The demonstration began Monday morning, Beckman wrote, and the university “closed access to the plaza, put barriers in place, and made clear that we were not going to allow additional protesters to join because the protests were already considerably disruptive of classes and other operations.” But, on Monday afternoon, “additional protesters, many of whom we believe were not affiliated with NYU, suddenly breached the barriers” and joined the protest, he wrote. He said the university told the protesters to leave, but many didn’t, and “there were intimidating chants and several antisemitic incidents reported.”
Karl said the students were trying to create an encampment—pro-Palestinian demonstrators have created these on multiple university campuses. She said Jewish students taking part in the Gould Plaza pro-Palestinian protest hosted a Passover seder there Monday, followed by Muslim demonstrators’ Maghrib prayer. But she said “the NYPD came storming in” amid that prayer, and faculty members attempted “to form a protective cordon around” the students.

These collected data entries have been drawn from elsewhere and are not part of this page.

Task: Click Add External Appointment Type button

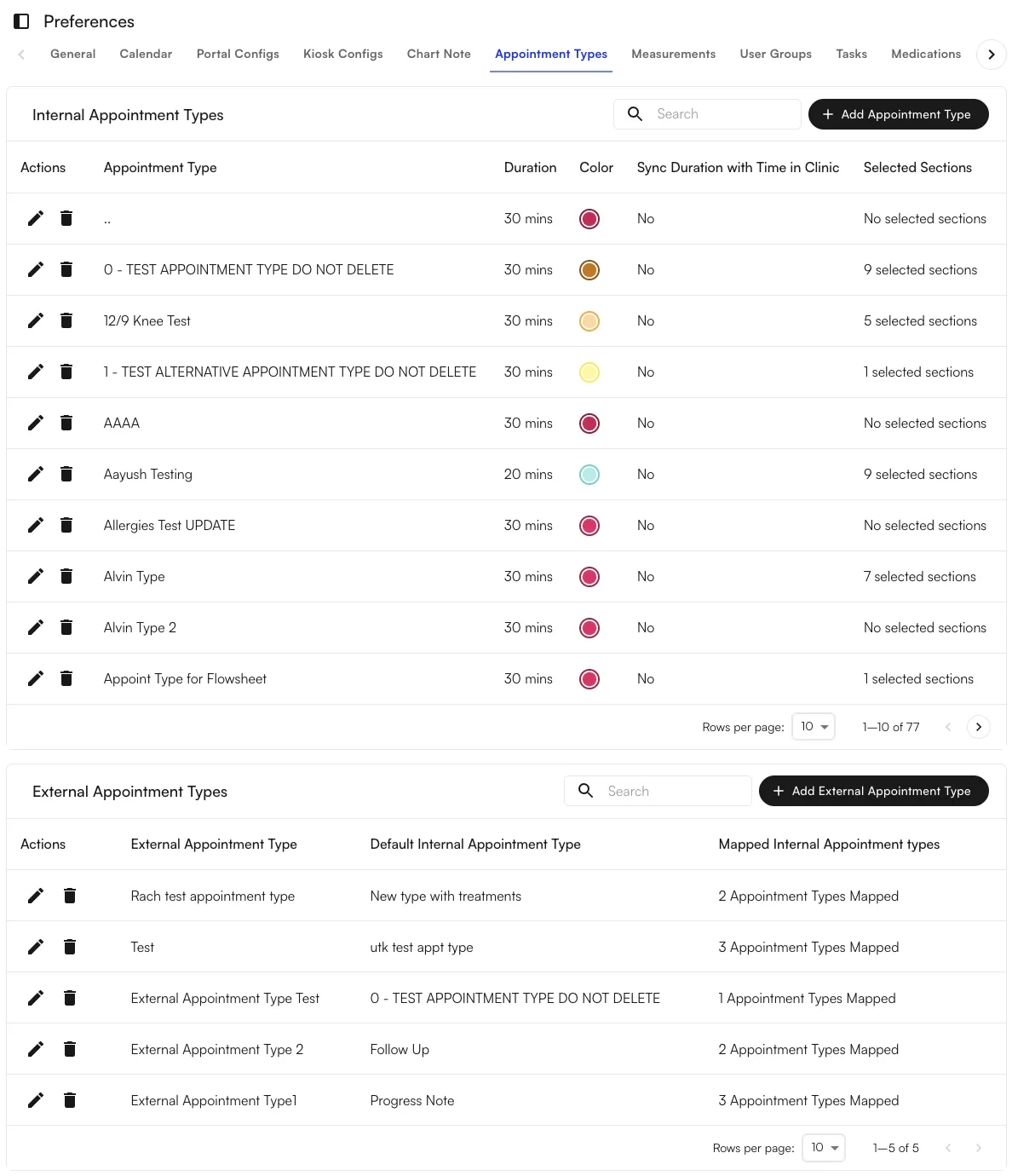Action: [x=873, y=791]
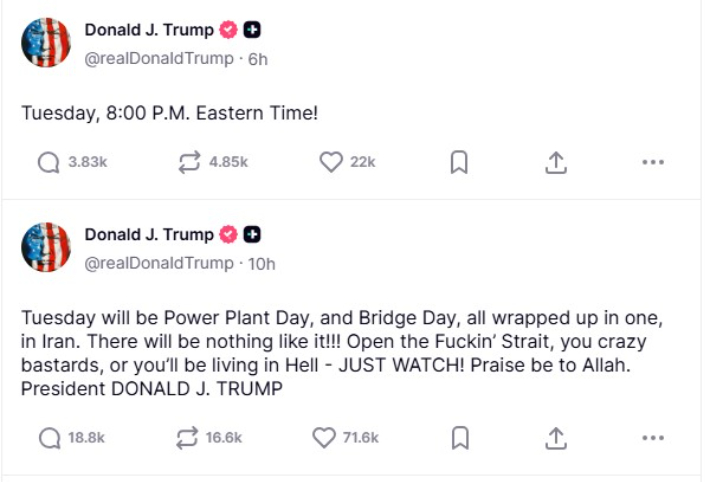Open @realDonaldTrump handle on the 10h post
The height and width of the screenshot is (482, 710).
[x=158, y=263]
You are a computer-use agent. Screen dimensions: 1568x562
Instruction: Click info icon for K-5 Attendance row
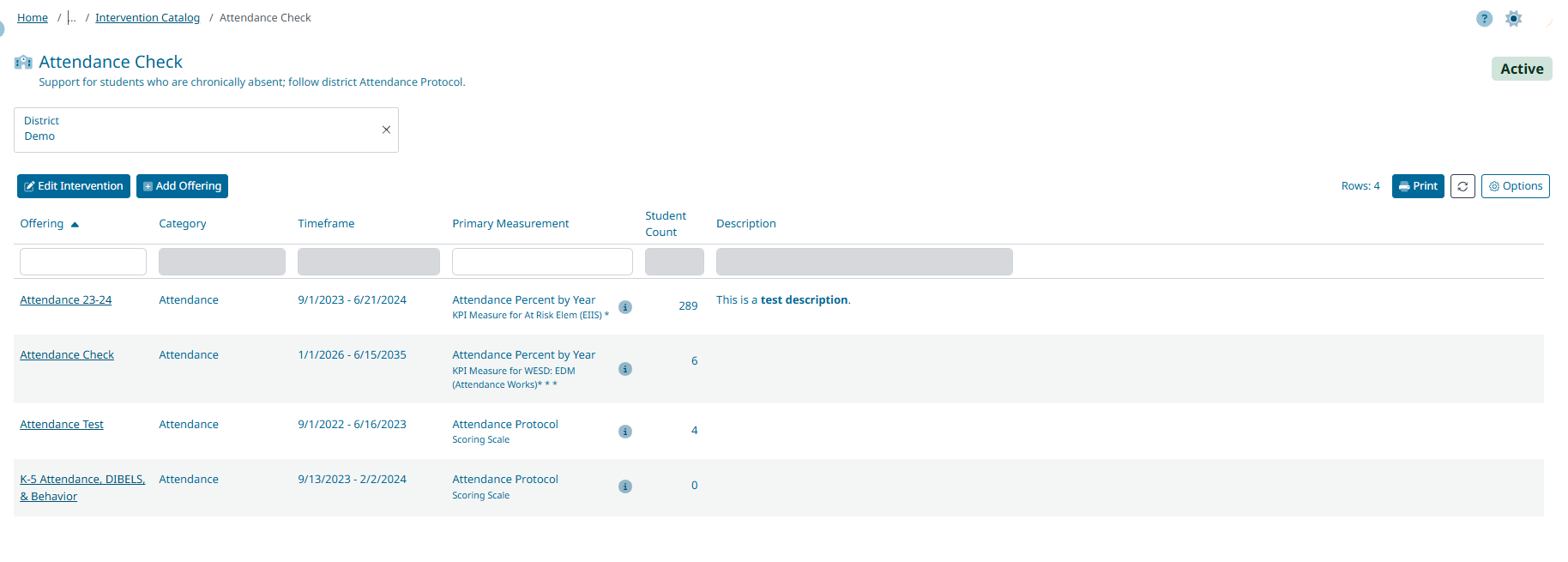625,486
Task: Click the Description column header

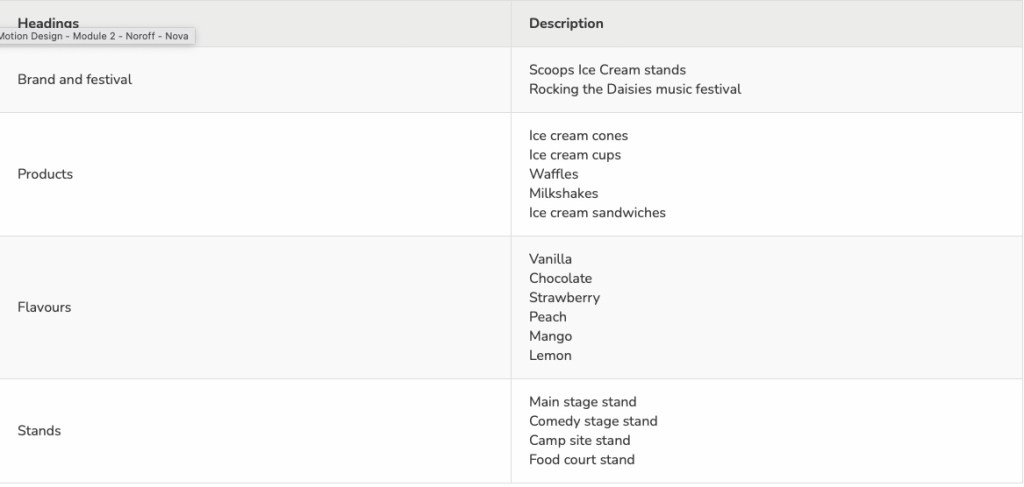Action: pyautogui.click(x=566, y=23)

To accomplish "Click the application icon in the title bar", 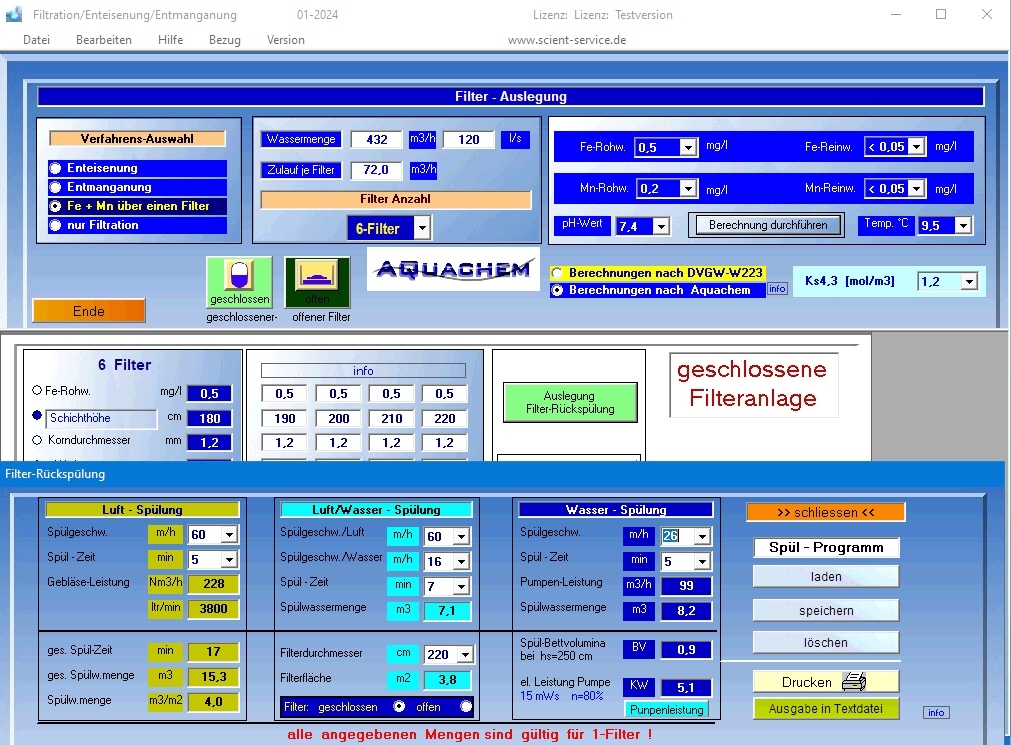I will (x=12, y=14).
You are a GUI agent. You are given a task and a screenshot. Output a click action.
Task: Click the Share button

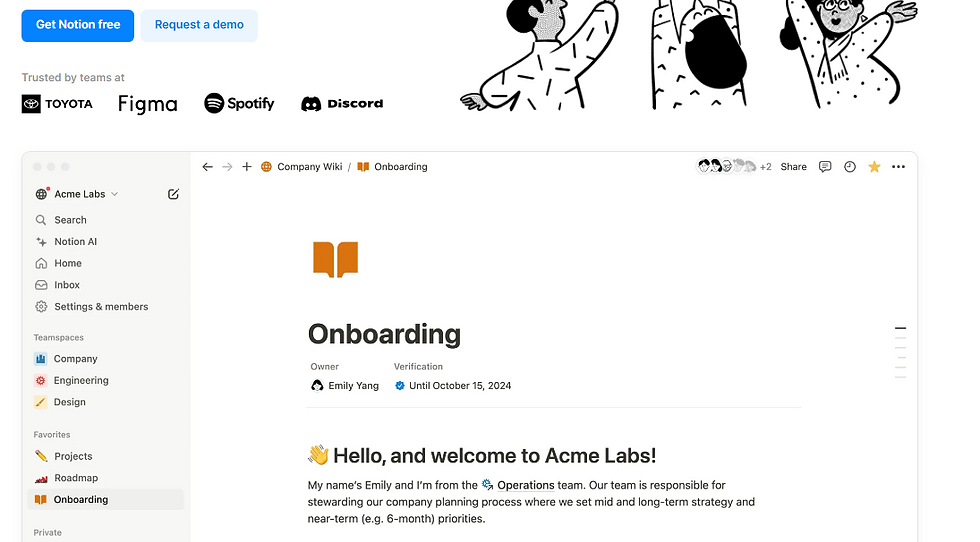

The last faculty member was released around 3:30 a.m. Tuesday morning, and the last student around 9 or 10 a.m. that day, Karl said.
“We are helping, along with other campus organizations, to coordinate a campus-wide response to the unprecedented way in which [NYU president Linda G. Mills] called in the cops and how they treated faculty and students,” Karl said. She said faculty members are shocked “at how our president betrayed us, the faculty, and our students.”